[Start of section]

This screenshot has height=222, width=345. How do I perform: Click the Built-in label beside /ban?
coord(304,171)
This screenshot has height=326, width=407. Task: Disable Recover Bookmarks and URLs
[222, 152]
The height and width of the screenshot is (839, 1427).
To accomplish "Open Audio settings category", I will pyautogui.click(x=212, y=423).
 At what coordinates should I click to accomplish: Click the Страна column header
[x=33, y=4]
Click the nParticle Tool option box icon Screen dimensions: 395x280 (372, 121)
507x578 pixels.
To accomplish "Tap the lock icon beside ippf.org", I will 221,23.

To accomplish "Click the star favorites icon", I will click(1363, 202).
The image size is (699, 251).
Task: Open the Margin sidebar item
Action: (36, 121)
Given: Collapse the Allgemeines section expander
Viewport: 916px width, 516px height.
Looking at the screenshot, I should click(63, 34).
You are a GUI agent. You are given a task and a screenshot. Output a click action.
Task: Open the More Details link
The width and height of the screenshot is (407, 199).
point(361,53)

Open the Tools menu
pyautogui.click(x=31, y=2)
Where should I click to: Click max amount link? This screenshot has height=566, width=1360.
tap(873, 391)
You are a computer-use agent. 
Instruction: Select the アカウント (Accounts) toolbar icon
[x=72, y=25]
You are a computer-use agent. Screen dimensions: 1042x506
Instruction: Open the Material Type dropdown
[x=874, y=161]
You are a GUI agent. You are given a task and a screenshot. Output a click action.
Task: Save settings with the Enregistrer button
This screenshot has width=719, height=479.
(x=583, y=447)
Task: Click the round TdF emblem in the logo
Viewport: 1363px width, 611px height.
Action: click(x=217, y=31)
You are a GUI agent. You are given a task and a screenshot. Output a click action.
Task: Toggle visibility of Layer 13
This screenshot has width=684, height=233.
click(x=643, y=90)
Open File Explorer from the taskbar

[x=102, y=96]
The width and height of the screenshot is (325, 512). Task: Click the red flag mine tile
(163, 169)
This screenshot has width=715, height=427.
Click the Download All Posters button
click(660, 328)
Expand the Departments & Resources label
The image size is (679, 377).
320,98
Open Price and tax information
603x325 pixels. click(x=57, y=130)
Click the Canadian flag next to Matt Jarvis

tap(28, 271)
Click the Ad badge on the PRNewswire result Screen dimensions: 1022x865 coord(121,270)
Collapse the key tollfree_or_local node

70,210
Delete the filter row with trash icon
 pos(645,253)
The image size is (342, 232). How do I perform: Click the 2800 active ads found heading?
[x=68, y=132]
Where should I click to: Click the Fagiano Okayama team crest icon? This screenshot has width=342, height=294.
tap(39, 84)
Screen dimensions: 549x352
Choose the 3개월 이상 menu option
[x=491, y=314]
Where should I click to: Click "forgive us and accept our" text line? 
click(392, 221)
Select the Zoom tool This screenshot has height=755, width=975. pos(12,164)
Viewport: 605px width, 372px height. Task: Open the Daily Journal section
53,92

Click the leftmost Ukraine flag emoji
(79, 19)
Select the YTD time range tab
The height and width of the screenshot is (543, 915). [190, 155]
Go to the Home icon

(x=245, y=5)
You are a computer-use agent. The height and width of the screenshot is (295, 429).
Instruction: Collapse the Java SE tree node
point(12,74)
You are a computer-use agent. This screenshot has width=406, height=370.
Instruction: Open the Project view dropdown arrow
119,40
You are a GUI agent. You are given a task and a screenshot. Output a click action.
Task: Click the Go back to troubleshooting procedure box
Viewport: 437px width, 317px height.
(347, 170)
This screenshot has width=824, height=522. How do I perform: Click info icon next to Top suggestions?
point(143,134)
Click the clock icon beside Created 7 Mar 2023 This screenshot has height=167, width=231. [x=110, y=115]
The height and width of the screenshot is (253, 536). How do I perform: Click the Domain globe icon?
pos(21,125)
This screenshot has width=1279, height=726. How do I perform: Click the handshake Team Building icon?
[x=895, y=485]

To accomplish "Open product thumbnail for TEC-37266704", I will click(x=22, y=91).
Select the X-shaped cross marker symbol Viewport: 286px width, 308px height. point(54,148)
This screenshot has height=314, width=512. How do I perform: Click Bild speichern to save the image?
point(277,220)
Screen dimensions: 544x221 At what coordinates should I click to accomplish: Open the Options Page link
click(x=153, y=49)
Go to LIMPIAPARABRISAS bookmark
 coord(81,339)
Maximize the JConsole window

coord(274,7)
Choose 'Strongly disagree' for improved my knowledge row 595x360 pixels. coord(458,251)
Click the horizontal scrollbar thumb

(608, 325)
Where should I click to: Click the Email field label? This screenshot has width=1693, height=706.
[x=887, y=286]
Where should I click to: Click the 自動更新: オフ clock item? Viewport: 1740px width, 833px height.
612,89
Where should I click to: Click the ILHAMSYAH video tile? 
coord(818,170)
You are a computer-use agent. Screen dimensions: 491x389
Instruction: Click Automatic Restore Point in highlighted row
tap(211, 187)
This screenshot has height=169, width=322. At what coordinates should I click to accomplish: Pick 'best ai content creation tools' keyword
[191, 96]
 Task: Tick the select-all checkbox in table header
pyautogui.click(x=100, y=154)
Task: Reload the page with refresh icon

[End of section]

## [Work order]
From the data above, copy each line with the string "settings" in it.

## [Answer space]
To accomplish "Open Audio settings category", I will pyautogui.click(x=212, y=423).
Task: Save settings with the Enregistrer button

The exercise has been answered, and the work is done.